▶ [Problem to work on]:
Leave out the pictures, then return the records word for word.

* * * * *

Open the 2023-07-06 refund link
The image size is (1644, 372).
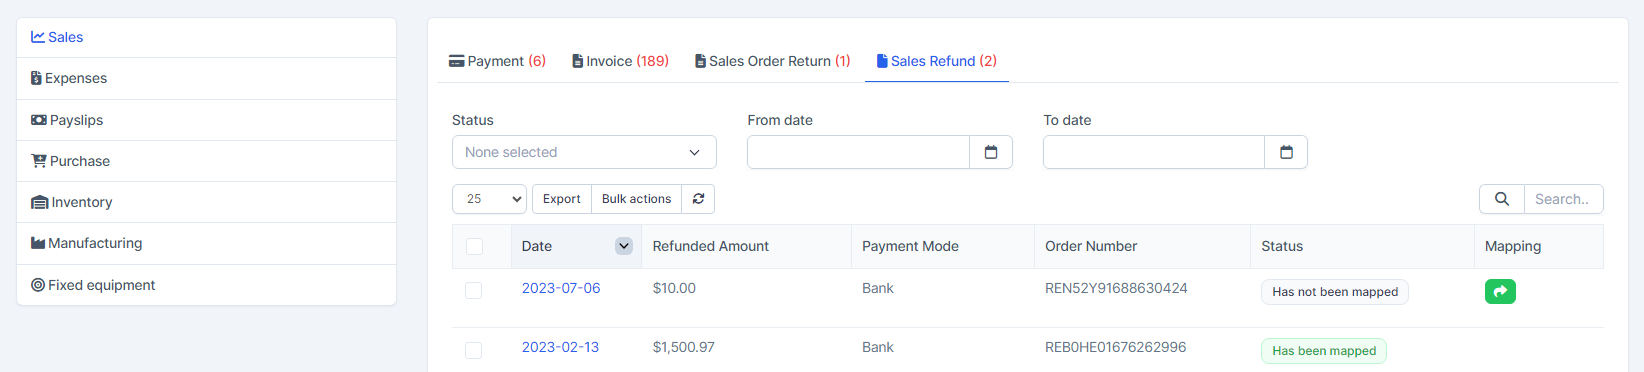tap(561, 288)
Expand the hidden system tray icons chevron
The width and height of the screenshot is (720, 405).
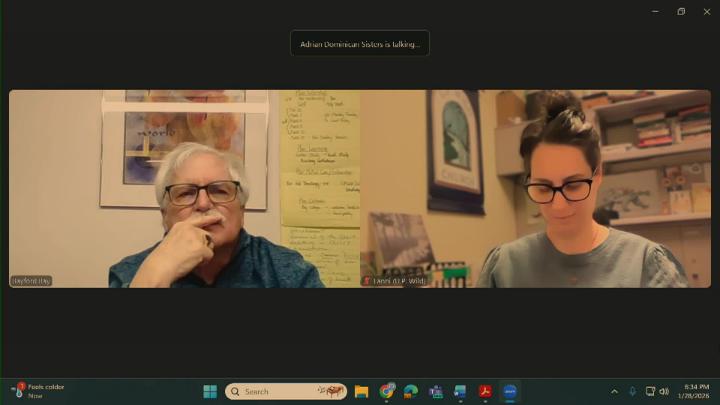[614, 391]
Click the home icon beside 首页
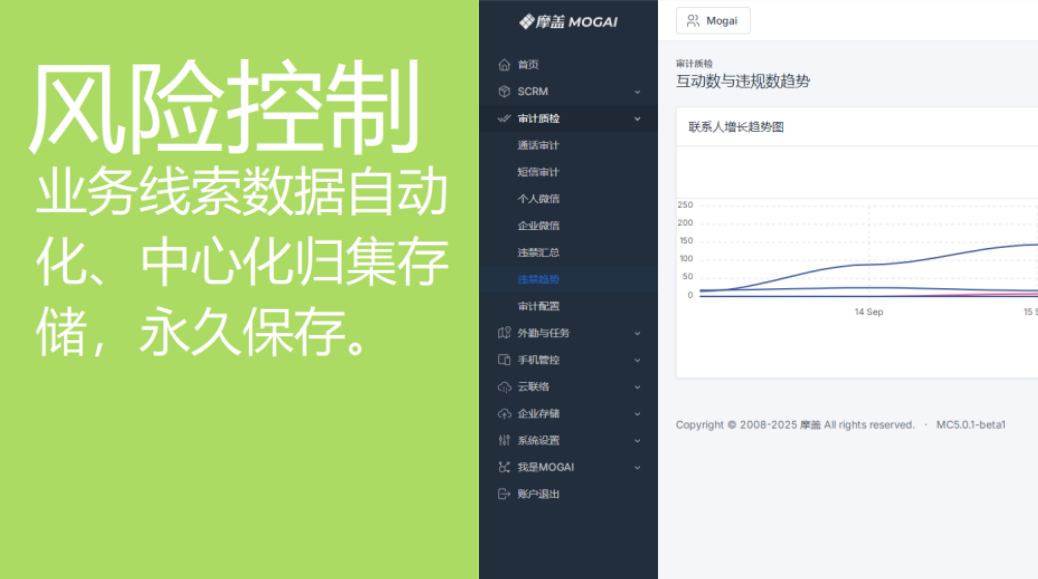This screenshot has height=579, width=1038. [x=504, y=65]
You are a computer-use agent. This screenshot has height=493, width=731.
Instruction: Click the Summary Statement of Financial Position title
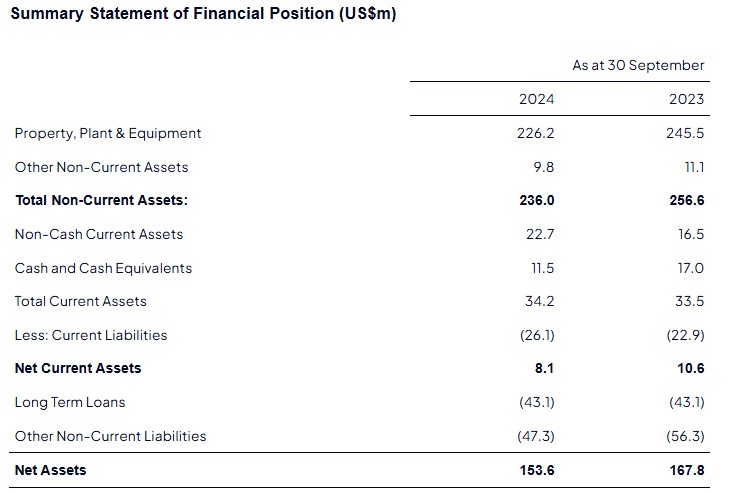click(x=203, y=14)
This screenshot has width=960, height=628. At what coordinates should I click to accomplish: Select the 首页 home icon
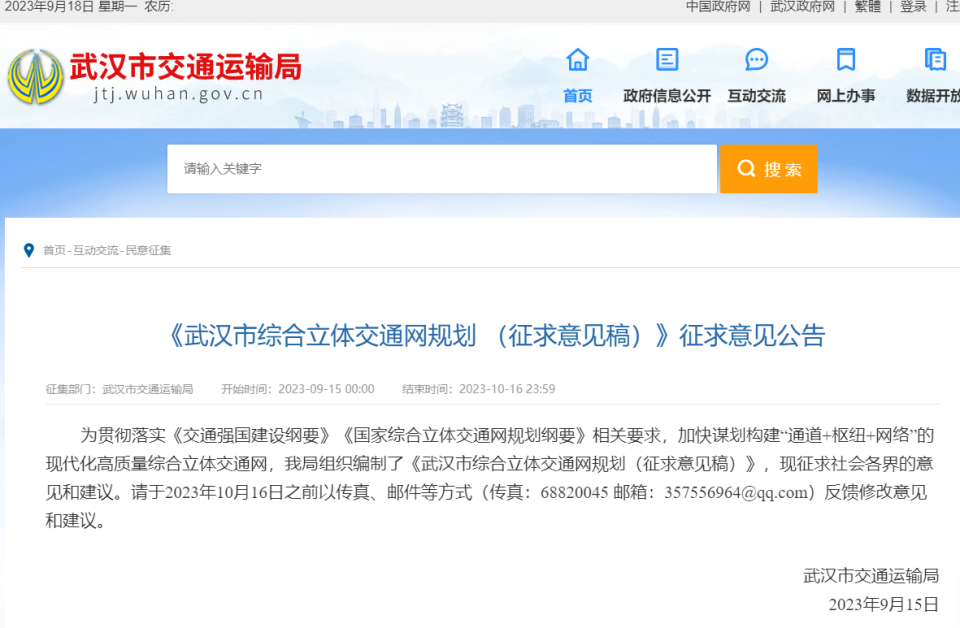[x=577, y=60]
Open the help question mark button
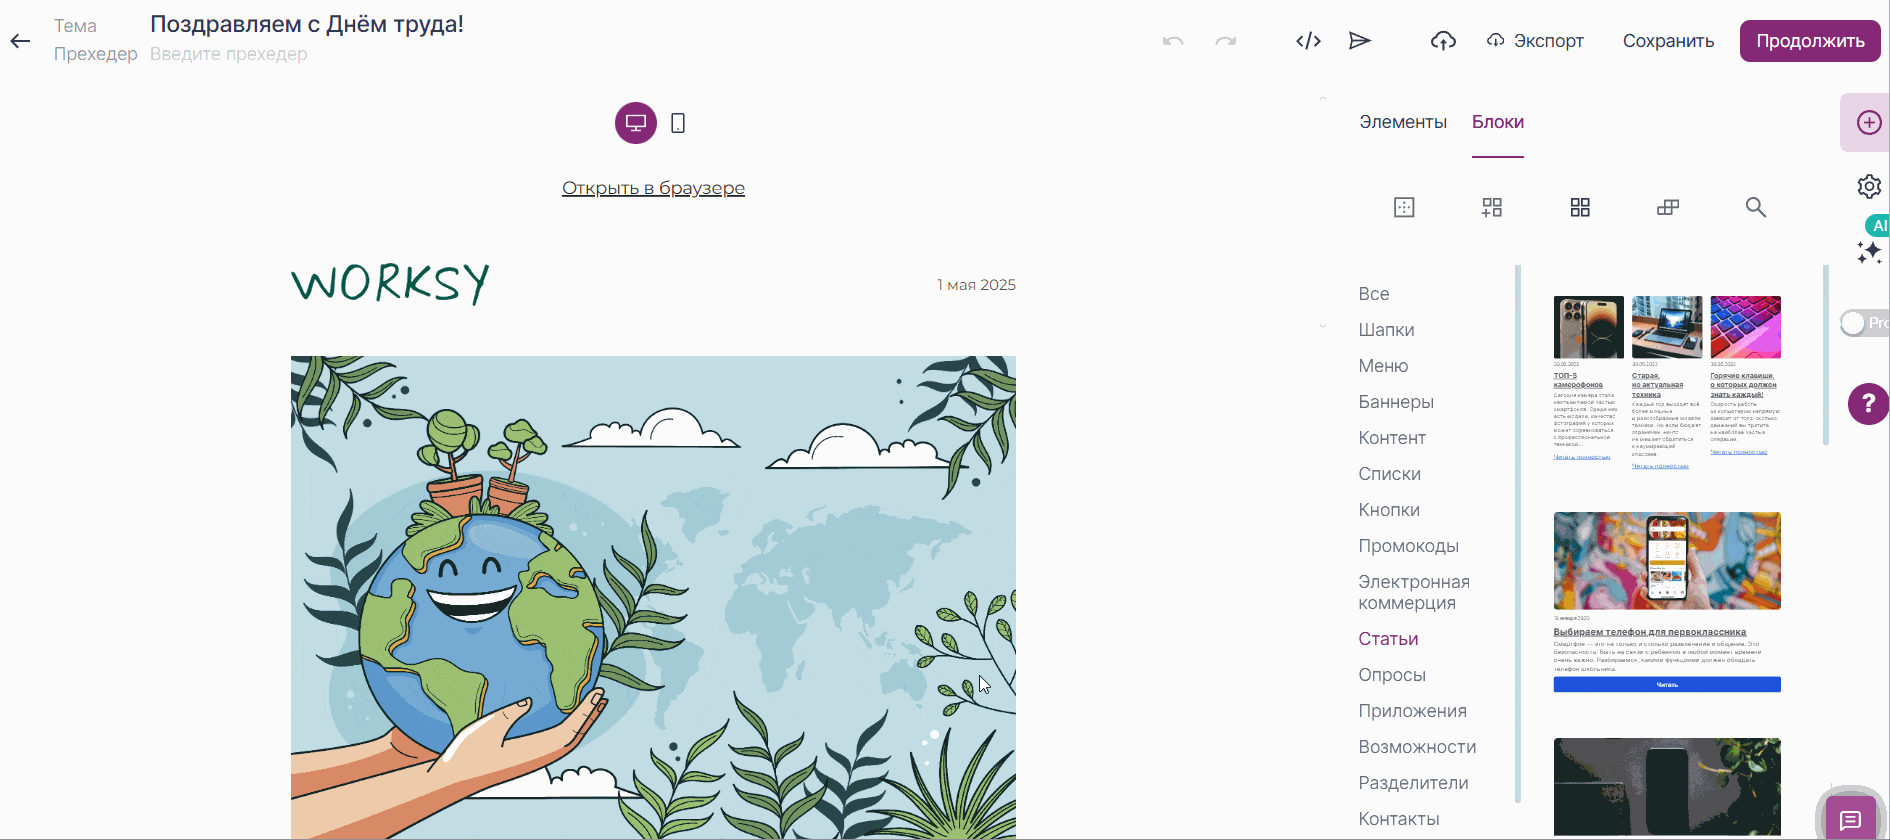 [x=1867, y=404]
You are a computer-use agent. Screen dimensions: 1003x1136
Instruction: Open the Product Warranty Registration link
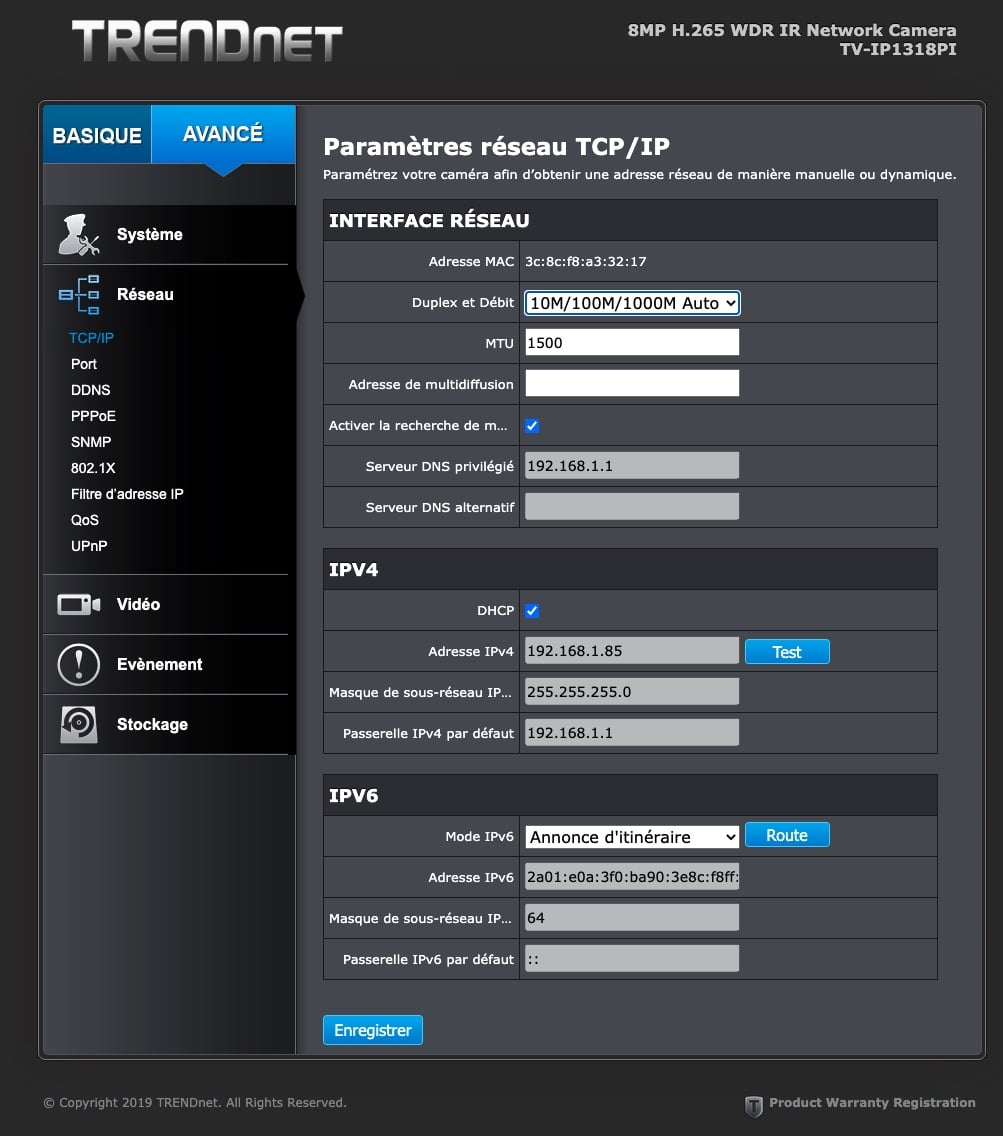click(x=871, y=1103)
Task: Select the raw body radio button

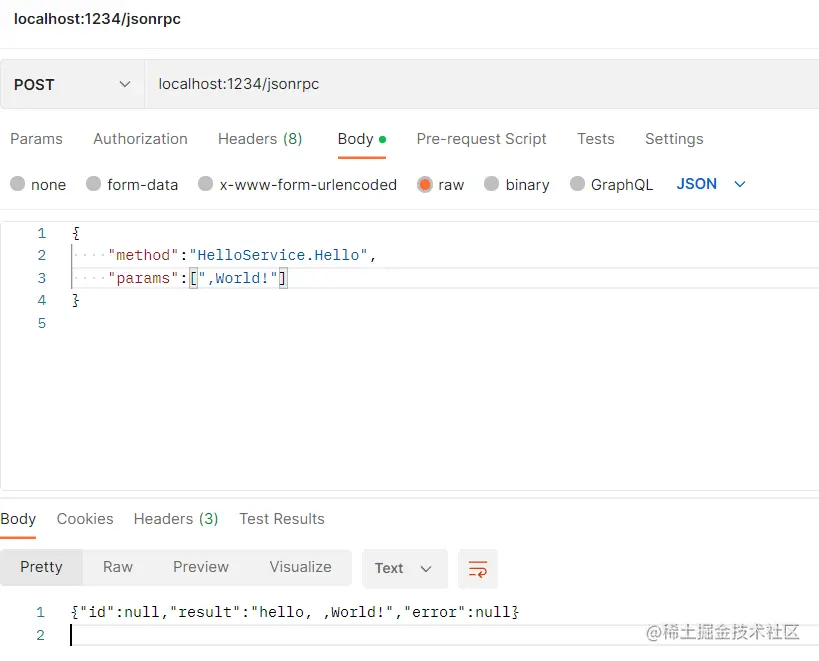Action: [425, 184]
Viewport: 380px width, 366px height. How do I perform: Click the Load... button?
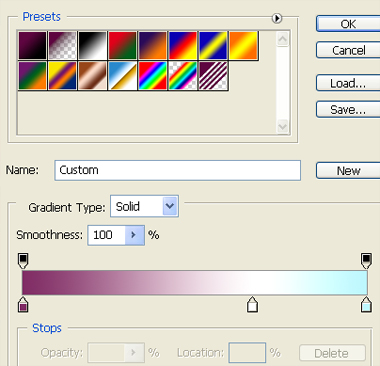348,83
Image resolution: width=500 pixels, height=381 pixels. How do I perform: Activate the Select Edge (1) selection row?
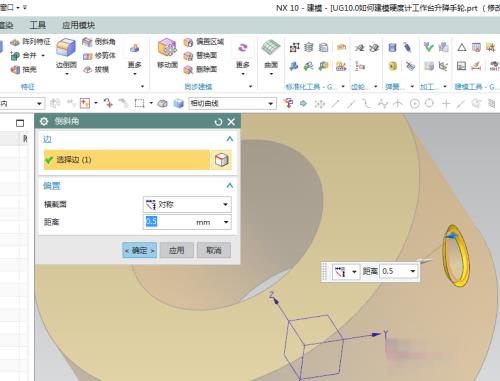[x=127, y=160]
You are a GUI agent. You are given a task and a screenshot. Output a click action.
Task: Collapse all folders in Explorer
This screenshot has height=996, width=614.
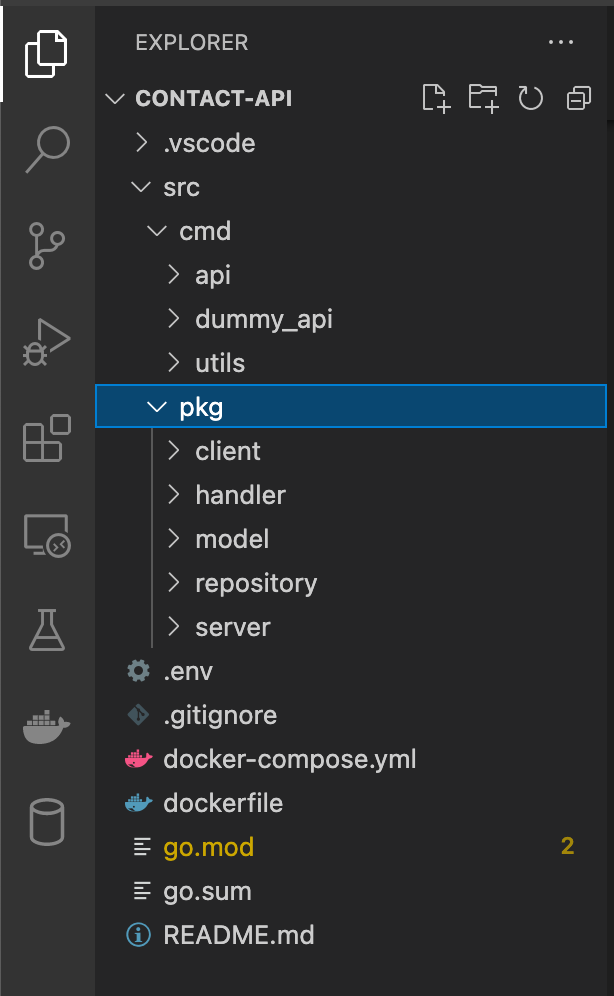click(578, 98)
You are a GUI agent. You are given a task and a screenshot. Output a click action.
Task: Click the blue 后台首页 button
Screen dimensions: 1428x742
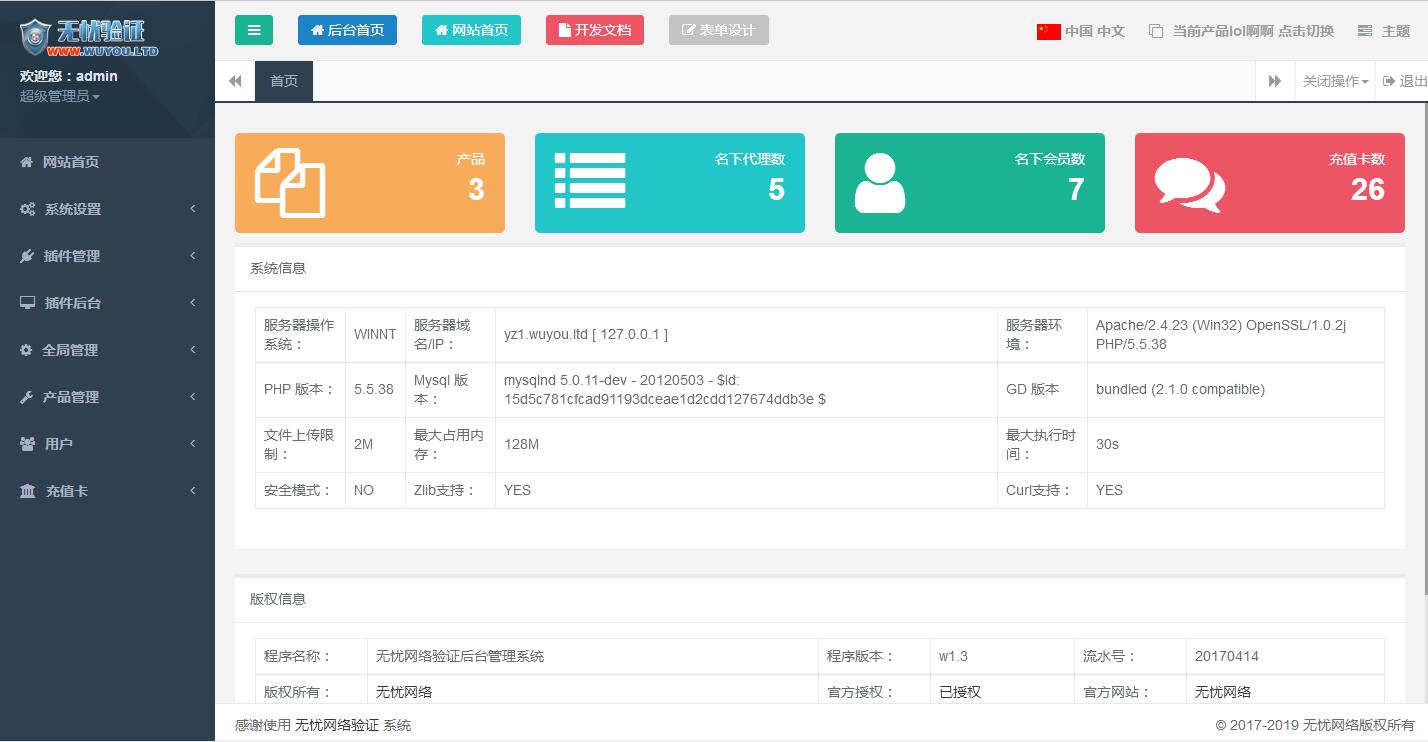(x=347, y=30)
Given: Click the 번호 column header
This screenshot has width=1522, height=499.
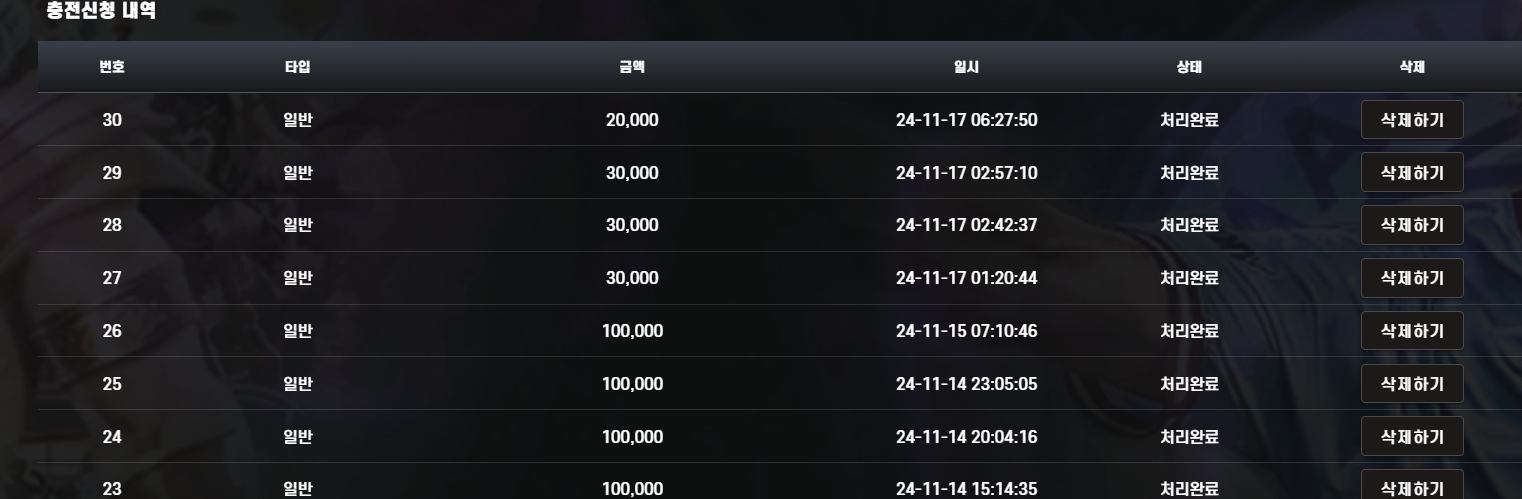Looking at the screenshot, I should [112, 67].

* * * * *

▶ [Solution to this problem]:
Open the 2023-07-06 refund link
The image size is (1644, 372).
tap(561, 288)
Expand the hidden system tray icons chevron
The width and height of the screenshot is (720, 405).
[614, 391]
Click the home icon beside 首页
This screenshot has height=579, width=1038. [x=504, y=65]
You are a computer-use agent. This screenshot has height=493, width=731.
Instruction: Click the Summary Statement of Financial Position title
click(x=203, y=14)
This screenshot has width=960, height=628. At what coordinates should I click to accomplish: Select the 首页 home icon
[x=577, y=60]
Open the help question mark button
 [x=1867, y=404]
You are a computer-use agent. Screen dimensions: 1003x1136
Instruction: Open the Product Warranty Registration link
click(x=871, y=1103)
Task: Select the raw body radio button

Action: [425, 184]
Viewport: 380px width, 366px height. How do I perform: Click the Load... button?
348,83
Image resolution: width=500 pixels, height=381 pixels. How do I perform: Activate the Select Edge (1) selection row?
[x=127, y=160]
You are a GUI agent. You are given a task and a screenshot. Output a click action.
Task: Collapse all folders in Explorer
This screenshot has height=996, width=614.
click(578, 98)
You are a GUI agent. You are given a task and a screenshot. Output a click action.
Task: Click the blue 后台首页 button
Screen dimensions: 1428x742
(x=347, y=30)
Given: Click the 번호 column header
This screenshot has width=1522, height=499.
Looking at the screenshot, I should [112, 67].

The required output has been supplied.